→ **WHAT TO PRODUCE**
Copy out the listing word for word, from its first line through the line containing "Action: [559, 116]", both included. Leave out the pictures.

Some listing:
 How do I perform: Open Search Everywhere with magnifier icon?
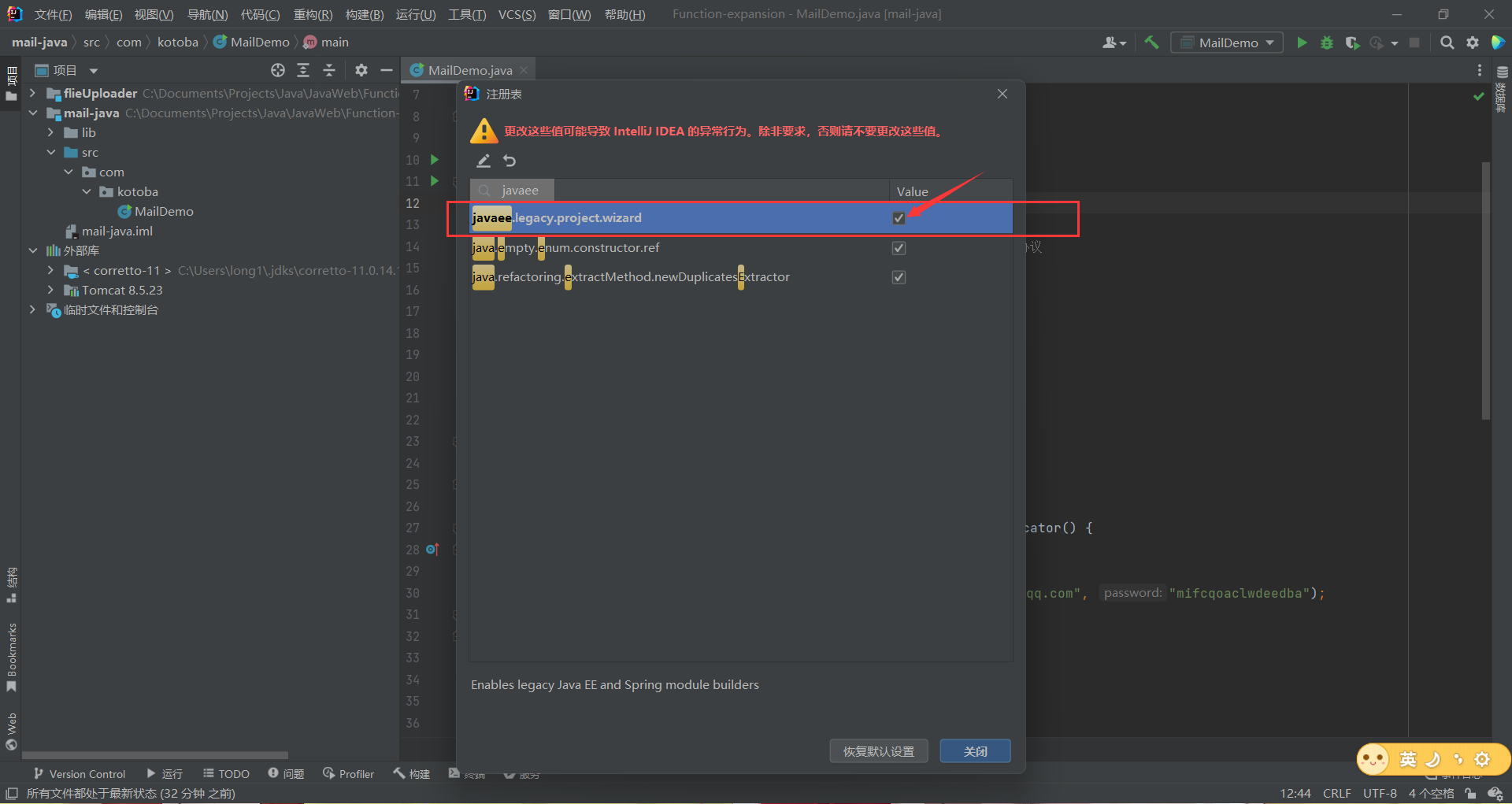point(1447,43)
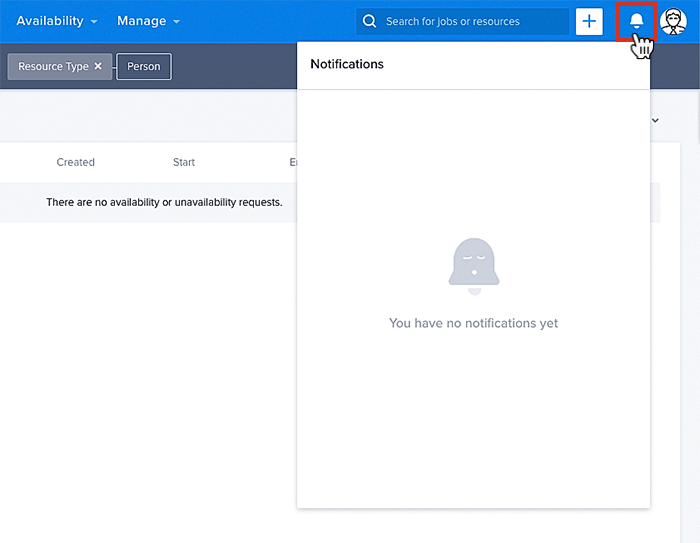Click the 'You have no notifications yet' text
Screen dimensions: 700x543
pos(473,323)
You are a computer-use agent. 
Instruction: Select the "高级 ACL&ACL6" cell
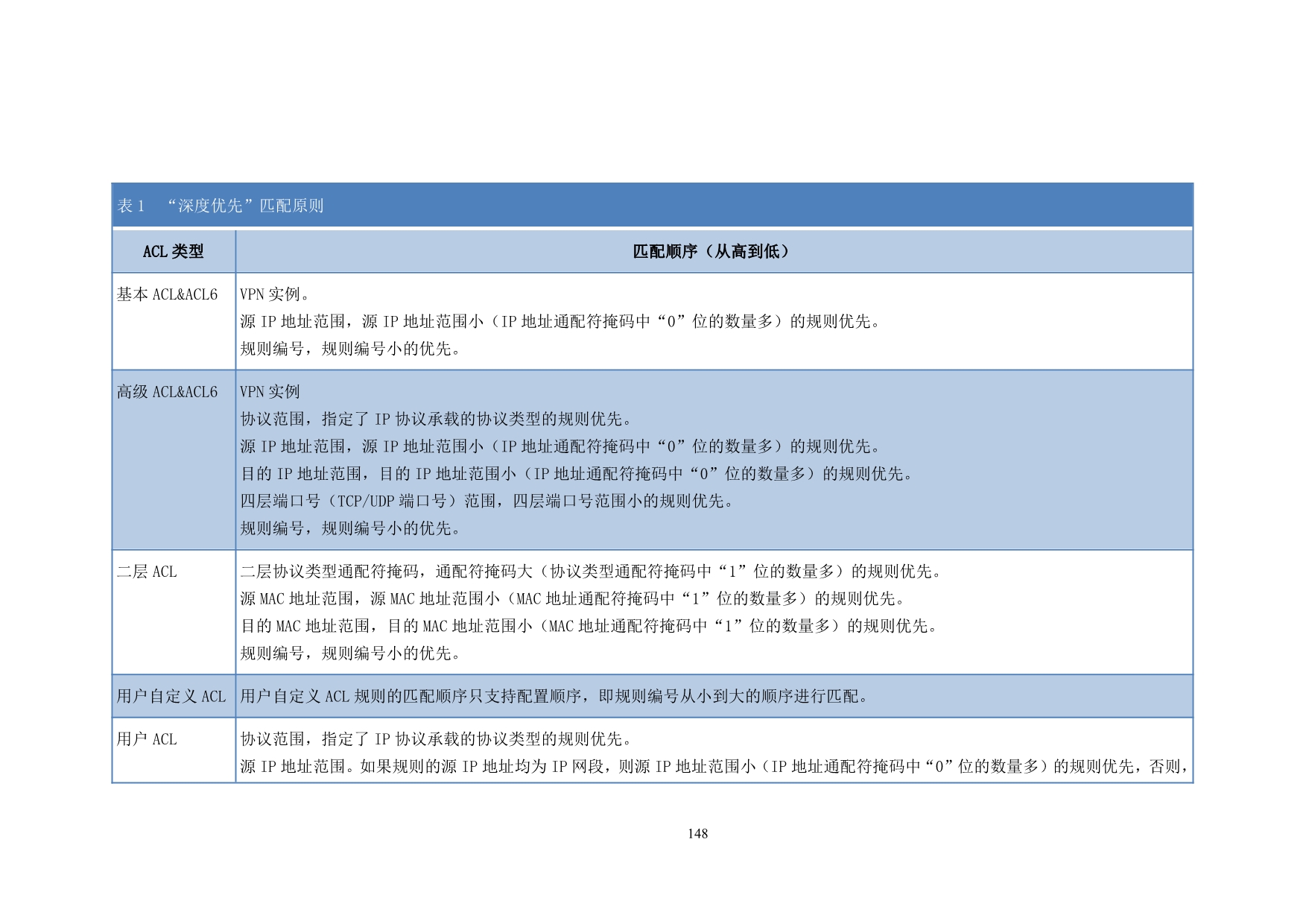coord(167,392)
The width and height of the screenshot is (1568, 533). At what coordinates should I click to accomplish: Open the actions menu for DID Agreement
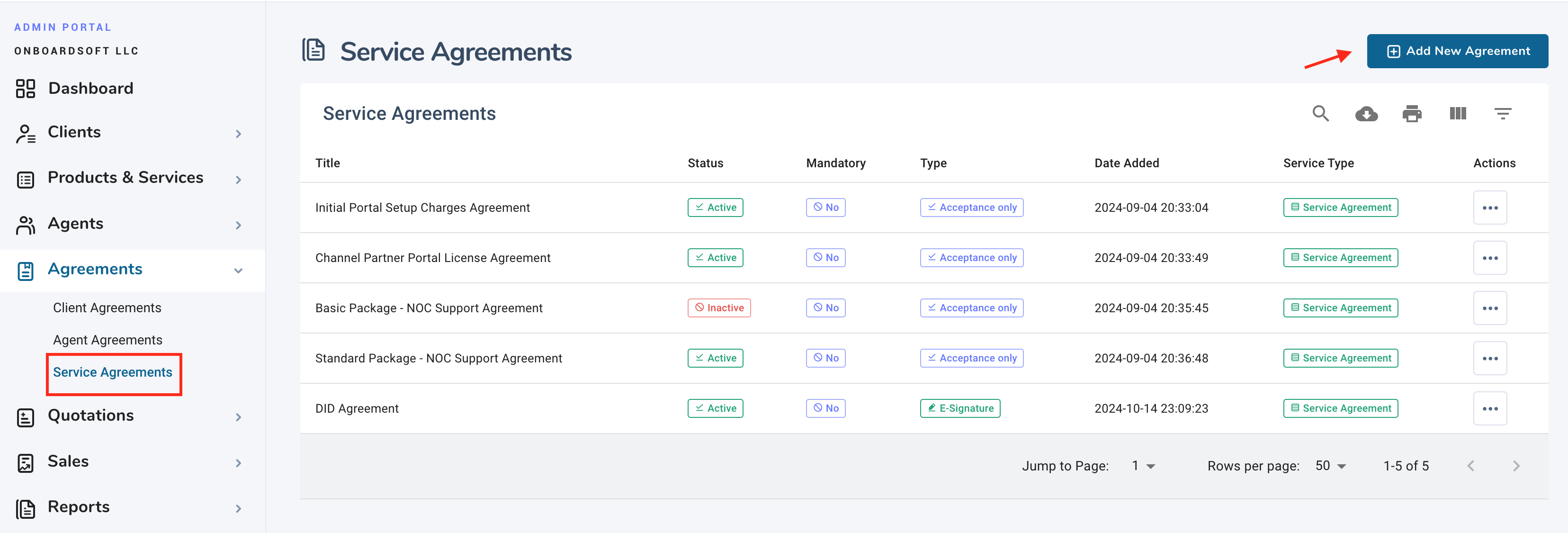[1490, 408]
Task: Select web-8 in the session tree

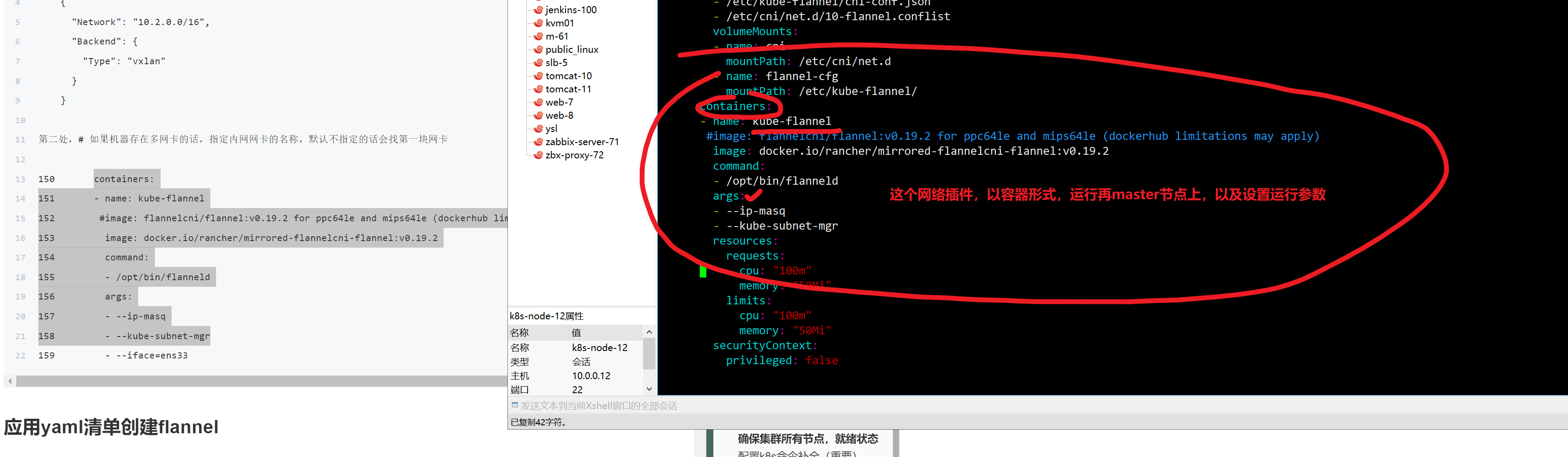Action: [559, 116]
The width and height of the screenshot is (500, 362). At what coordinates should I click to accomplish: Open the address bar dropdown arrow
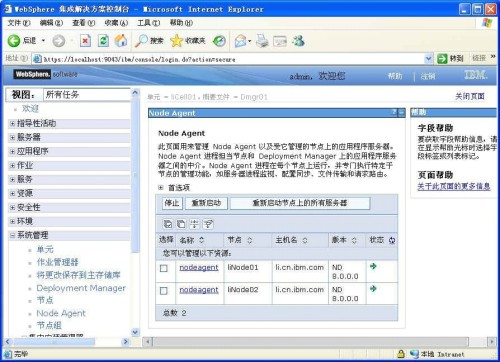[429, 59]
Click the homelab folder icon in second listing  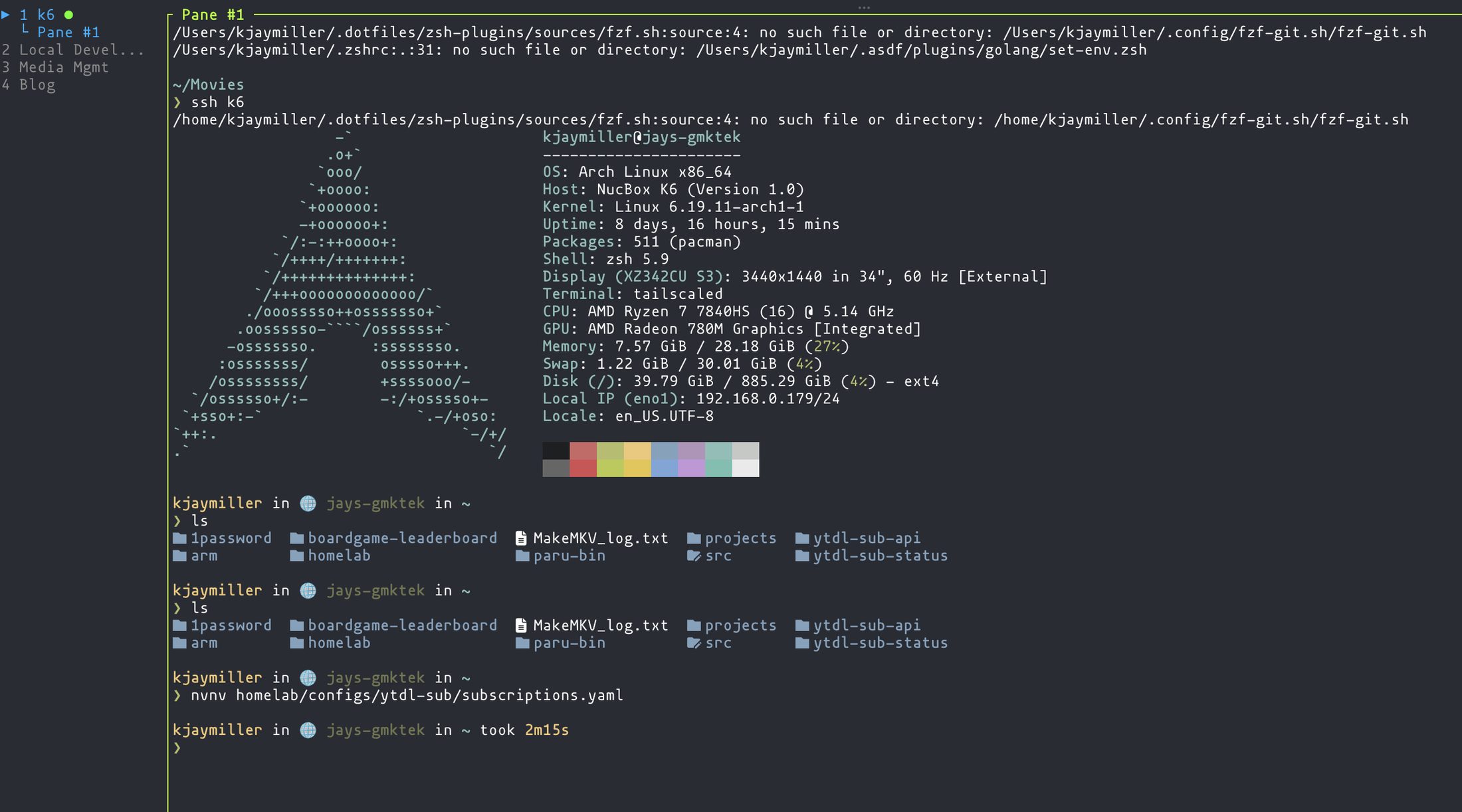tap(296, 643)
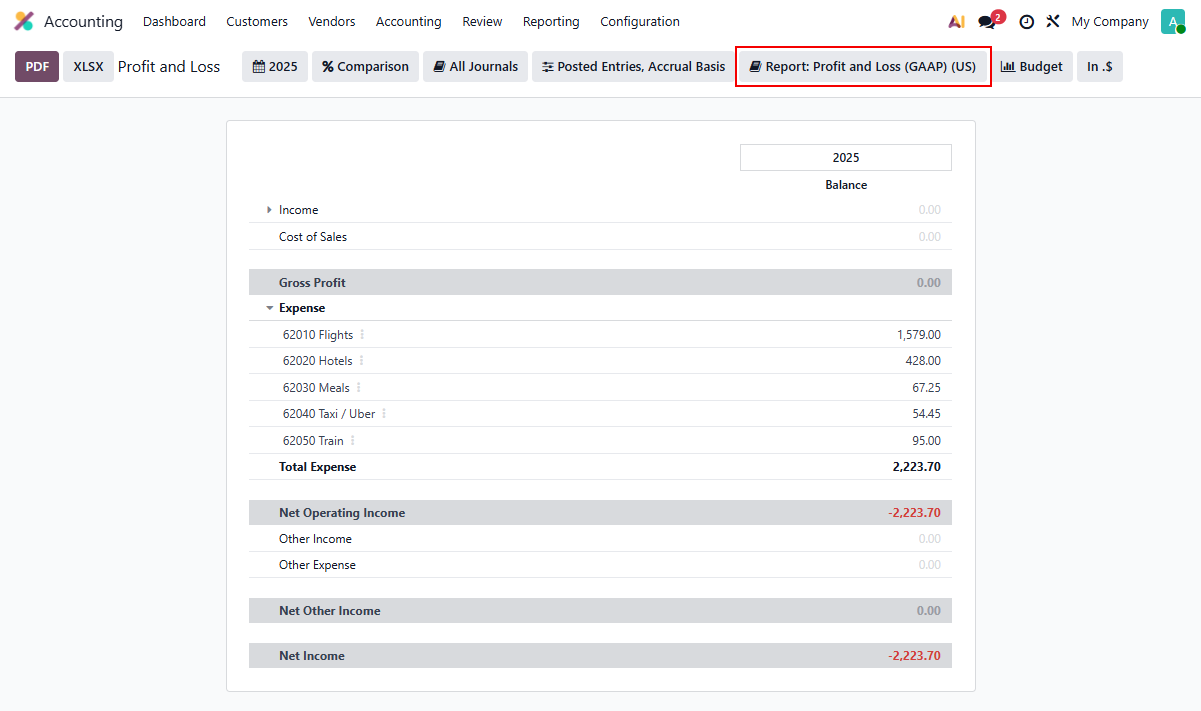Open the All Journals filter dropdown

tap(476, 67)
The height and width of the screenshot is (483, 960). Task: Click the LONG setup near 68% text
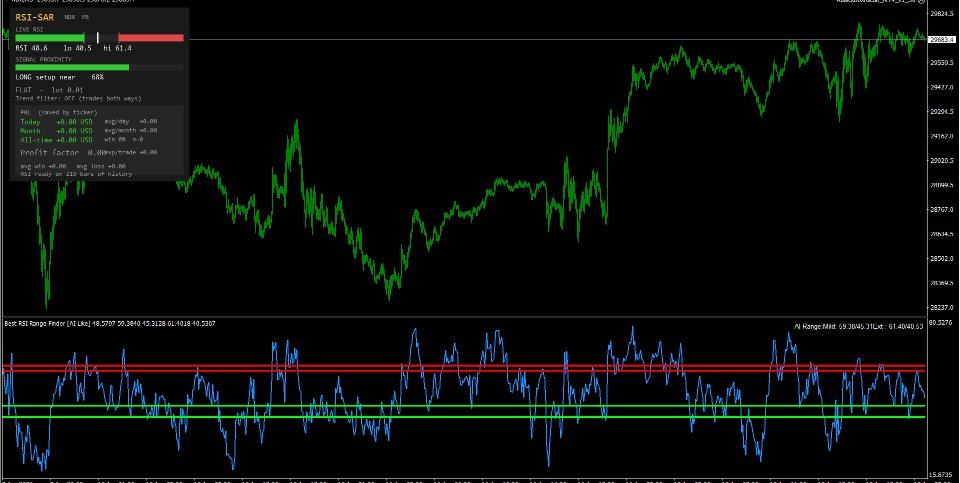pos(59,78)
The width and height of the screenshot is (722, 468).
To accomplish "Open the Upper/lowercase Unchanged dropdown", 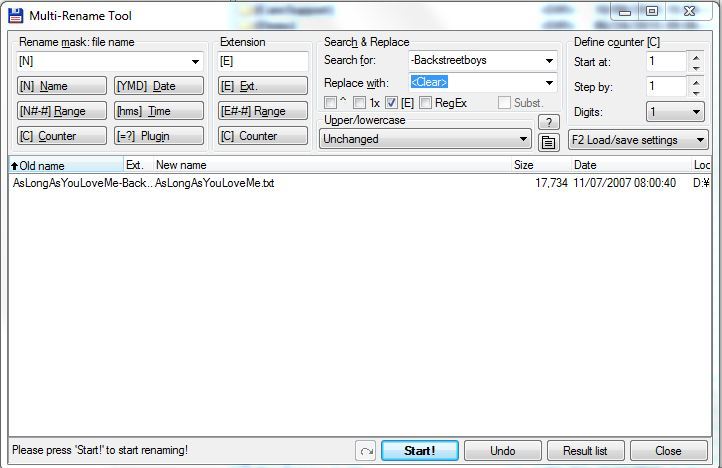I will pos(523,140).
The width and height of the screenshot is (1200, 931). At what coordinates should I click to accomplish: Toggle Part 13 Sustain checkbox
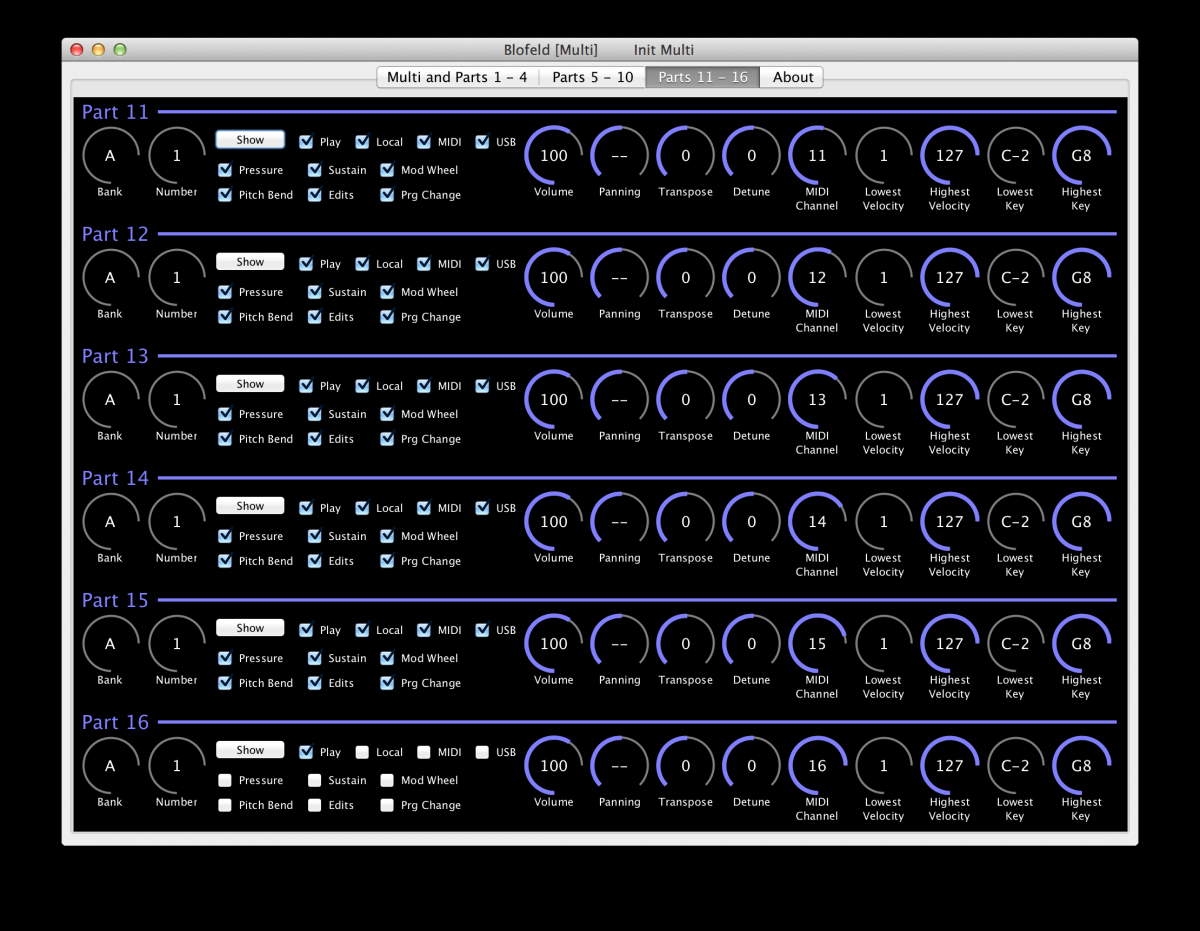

→ **ANSWER FOR THE TASK**
 How do I perform: Open Search Everywhere with magnifier icon?
point(1447,43)
Click the 'You have no notifications yet' text
Screen dimensions: 700x543
pos(473,323)
You are a computer-use agent. 
Instruction: Select the "高级 ACL&ACL6" cell
coord(167,392)
The width and height of the screenshot is (1568, 533). At what coordinates should I click to accomplish: Open the actions menu for DID Agreement
[1490, 408]
Task: Select web-8 in the session tree

Action: [559, 116]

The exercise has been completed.